■ **Materials provided**:
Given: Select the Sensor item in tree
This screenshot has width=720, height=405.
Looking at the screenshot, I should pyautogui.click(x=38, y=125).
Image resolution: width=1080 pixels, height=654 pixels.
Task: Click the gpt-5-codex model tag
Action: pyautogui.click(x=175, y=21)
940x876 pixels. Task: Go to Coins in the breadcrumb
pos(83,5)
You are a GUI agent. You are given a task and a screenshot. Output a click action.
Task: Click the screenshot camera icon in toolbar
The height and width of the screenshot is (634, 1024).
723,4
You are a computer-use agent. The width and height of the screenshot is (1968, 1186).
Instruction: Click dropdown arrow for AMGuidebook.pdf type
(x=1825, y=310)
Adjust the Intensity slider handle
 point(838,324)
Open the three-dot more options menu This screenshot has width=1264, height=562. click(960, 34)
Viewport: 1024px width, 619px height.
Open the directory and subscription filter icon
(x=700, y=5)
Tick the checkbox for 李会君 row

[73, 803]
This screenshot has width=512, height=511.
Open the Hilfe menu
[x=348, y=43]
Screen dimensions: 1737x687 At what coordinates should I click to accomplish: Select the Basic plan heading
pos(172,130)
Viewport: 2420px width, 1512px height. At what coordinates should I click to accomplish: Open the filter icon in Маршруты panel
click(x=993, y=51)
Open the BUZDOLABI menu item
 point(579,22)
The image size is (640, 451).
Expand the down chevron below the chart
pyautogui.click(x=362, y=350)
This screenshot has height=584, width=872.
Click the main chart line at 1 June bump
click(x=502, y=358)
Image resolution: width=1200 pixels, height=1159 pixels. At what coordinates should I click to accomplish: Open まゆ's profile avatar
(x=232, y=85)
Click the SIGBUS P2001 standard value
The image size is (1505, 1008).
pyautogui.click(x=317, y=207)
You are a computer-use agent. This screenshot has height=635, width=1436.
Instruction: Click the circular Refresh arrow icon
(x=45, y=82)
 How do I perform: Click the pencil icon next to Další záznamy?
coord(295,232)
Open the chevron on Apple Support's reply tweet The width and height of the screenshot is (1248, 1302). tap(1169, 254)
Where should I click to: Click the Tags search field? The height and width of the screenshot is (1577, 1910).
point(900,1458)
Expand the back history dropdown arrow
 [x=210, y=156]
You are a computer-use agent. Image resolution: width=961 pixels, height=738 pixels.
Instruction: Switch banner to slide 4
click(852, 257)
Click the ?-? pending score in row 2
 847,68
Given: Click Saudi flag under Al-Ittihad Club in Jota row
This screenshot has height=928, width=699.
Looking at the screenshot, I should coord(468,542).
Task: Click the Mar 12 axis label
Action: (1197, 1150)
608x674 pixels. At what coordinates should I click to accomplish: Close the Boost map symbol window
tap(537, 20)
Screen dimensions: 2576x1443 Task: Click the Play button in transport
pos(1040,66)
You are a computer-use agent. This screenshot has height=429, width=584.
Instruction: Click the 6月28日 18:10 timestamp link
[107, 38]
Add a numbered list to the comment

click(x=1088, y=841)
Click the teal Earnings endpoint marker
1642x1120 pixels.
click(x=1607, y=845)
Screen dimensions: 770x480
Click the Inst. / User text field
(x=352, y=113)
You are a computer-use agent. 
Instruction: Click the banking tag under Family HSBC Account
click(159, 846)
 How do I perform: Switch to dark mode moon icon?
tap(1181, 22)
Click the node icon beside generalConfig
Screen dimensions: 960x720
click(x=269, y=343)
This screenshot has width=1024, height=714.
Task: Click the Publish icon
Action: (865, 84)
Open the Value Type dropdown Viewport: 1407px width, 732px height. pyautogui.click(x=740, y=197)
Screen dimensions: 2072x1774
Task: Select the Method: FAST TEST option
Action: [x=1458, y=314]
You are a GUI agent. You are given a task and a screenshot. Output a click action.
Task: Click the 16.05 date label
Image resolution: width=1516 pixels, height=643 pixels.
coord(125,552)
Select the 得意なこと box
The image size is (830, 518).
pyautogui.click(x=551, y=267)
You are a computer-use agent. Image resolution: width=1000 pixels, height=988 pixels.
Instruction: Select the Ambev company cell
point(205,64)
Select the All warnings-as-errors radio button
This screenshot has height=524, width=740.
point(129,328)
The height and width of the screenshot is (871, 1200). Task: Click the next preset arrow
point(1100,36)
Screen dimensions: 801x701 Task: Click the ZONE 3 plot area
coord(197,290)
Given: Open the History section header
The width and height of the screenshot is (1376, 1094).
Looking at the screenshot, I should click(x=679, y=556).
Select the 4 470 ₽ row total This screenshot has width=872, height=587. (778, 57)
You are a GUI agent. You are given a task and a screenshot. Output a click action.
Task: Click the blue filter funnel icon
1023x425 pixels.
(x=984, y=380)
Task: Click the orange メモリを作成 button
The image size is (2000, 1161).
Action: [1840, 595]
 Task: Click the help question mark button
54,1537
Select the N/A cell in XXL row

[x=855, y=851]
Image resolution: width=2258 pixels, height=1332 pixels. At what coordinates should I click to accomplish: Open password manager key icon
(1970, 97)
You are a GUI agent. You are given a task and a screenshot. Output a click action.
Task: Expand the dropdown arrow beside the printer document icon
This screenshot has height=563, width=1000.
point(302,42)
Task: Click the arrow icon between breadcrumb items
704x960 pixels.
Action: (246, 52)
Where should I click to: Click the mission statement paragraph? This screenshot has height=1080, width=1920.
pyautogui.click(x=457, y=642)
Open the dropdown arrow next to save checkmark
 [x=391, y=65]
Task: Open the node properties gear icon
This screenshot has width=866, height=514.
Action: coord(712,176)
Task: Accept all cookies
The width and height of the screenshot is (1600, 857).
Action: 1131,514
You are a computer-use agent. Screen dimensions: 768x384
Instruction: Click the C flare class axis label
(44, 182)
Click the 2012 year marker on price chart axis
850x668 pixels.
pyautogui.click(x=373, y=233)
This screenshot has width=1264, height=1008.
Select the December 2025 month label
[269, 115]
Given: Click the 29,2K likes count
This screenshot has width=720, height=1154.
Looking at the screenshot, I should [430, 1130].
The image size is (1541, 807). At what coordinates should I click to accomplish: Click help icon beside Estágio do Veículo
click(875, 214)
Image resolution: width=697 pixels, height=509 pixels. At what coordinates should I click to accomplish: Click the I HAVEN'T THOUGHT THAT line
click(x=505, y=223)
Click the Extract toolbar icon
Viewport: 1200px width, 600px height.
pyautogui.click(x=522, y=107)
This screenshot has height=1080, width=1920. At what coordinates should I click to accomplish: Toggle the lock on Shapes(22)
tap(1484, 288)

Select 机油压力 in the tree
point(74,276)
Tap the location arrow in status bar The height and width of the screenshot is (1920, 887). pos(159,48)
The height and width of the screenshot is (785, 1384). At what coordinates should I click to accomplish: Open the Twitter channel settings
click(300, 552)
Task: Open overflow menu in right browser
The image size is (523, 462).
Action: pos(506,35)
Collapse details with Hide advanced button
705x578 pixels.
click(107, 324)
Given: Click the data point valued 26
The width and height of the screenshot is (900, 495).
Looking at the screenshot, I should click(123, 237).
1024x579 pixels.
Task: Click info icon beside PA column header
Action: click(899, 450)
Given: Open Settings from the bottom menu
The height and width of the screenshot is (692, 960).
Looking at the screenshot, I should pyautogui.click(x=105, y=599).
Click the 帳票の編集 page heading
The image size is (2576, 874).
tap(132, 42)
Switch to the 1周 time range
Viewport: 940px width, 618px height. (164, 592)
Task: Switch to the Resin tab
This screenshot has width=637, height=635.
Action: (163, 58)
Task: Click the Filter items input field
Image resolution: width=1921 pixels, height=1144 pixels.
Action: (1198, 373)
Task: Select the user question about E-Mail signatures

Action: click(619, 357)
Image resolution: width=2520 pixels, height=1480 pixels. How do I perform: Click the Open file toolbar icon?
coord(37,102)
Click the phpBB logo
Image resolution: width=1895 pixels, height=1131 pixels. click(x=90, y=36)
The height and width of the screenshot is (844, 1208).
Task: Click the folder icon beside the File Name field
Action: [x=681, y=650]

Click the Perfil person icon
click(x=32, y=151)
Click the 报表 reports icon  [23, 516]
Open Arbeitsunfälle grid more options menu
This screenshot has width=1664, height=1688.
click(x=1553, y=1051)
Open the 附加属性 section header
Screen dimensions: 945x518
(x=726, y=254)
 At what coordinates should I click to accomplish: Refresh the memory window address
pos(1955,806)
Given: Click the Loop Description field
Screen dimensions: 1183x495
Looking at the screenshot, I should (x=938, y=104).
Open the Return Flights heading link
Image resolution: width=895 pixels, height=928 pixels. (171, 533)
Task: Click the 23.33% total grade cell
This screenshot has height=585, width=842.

■ **Written problem**: Reproduce the records from the line that has "Task: Click the help question mark button" through the line that has "Action: 1131,514", swapping "gear icon" for "cog icon" and leaving everything else unchanged. Give only those lines.

■ **Written answer**:
 Task: Click the help question mark button
54,1537
Select the N/A cell in XXL row

[x=855, y=851]
Image resolution: width=2258 pixels, height=1332 pixels. At what coordinates should I click to accomplish: Open password manager key icon
(1970, 97)
You are a GUI agent. You are given a task and a screenshot. Output a click action.
Task: Expand the dropdown arrow beside the printer document icon
This screenshot has height=563, width=1000.
point(302,42)
Task: Click the arrow icon between breadcrumb items
704x960 pixels.
Action: (246, 52)
Where should I click to: Click the mission statement paragraph? This screenshot has height=1080, width=1920.
pyautogui.click(x=457, y=642)
Open the dropdown arrow next to save checkmark
 [x=391, y=65]
Task: Open the node properties cog icon
This screenshot has width=866, height=514.
Action: coord(712,176)
Task: Accept all cookies
The width and height of the screenshot is (1600, 857).
Action: 1131,514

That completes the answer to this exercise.